I'm trying to quantize Gemma 4 models (E2B, E4B, 26B-A4B) to NVFP4 using llm-compressor, but I'm hitting a dependency conflict.
Setup:
Running quantization as K8s Jobs on NVIDIA GPUs
Using vllm/vllm-openai:gemma4-cu130 as base image (which successfully serves Gemma 4 for inference)
The problem:
Gemma 4 (gemma4 model type) requires transformers >= 5.5.0
The latest llmcompressor release (v0.10.0.1) pins transformers >= 4.56.1, <= 4.57.6
transformers v5.0 removed TORCH_INIT_FUNCTIONS from modeling_utils.py, which llmcompressor imports at llmcompressor/utils/dev.py:15
What I tried:
vllm/vllm-openai:nightly + pip install llmcompressor → KeyError: 'gemma4' (transformers too old)
vllm/vllm-openai:gemma4-cu130 + pip install llmcompressor → same KeyError: 'gemma4' (llmcompressor installs its own transformers <= 4.57.6)
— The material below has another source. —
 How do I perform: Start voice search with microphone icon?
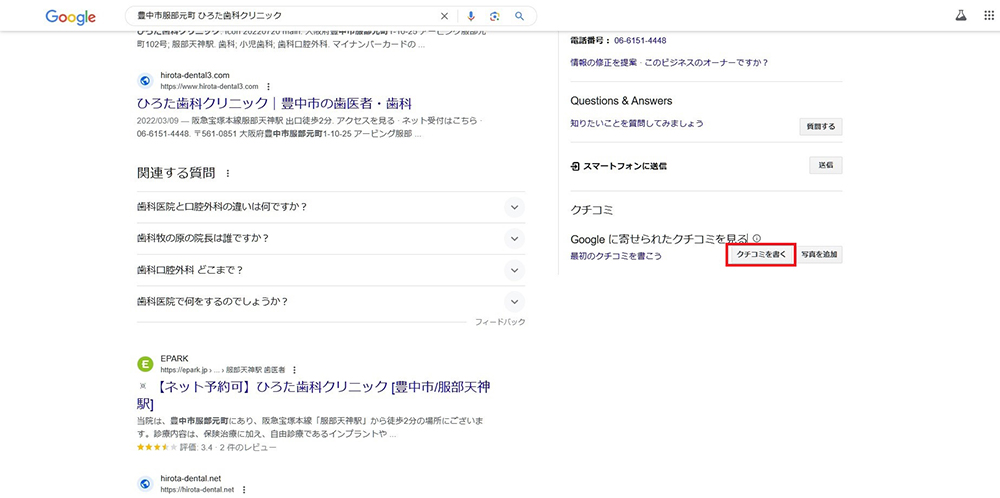coord(471,17)
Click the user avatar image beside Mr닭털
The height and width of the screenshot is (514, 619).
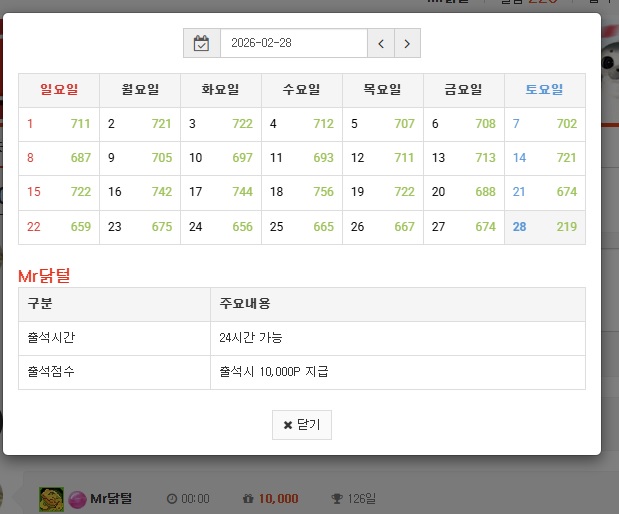[x=51, y=498]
Installing transformers from GitHub main after llmcompressor → ImportError: cannot import name 'TORCH_INIT_FUNCTIONS' from 'transformers.modeling_utils'
So there's no version combination that currently works: gemma4 support requires transformers v5.5.0+, but llmcompressor is incompatible with transformers v5.x.
How do you do it?
My PR covers this exact setup: https://github.com/vllm-project/llm-compressor/pull/2561 — working example + install instructions in the comments.
I see you quantized it with llm-compressor from source using scheme NVFP4A16 (weight-only). Did you also try NVFP4 (weights + activations)?
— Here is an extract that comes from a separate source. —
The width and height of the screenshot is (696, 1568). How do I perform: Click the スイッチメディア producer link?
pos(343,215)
When I try NVFP4 on Gemma 4, llm-compressor fails during torch.fx tracing with:
Proxy object cannot be iterated. This can be attempted when the Proxy is used in a loop
or as a *args or **kwargs function argument.
It seems the multimodal forward pass (vision/audio mask operations) can't be traced by torch.fx, which is needed for activation quantization in NVFP4 but not for weight-only NVFP4A16.
Did you hit the same issue, or did you find a way to make NVFP4 work with Gemma 4?
Hey @pachePizza — didn’t try full NVFP4. For reference, NVIDIA’s own checkpoint (nvidia/Gemma-4-31B-IT-NVFP4) also skips quantizing vision/audio towers — only the language model weights are quantized, which is why params drop from 31B to 21B. Vision/audio use custom clippable linear ops and are more sensitive to quantization; quantizing them will break vllm inference. So NVFP4A16 weight-only on LM layers only is the right approach, not a limitation.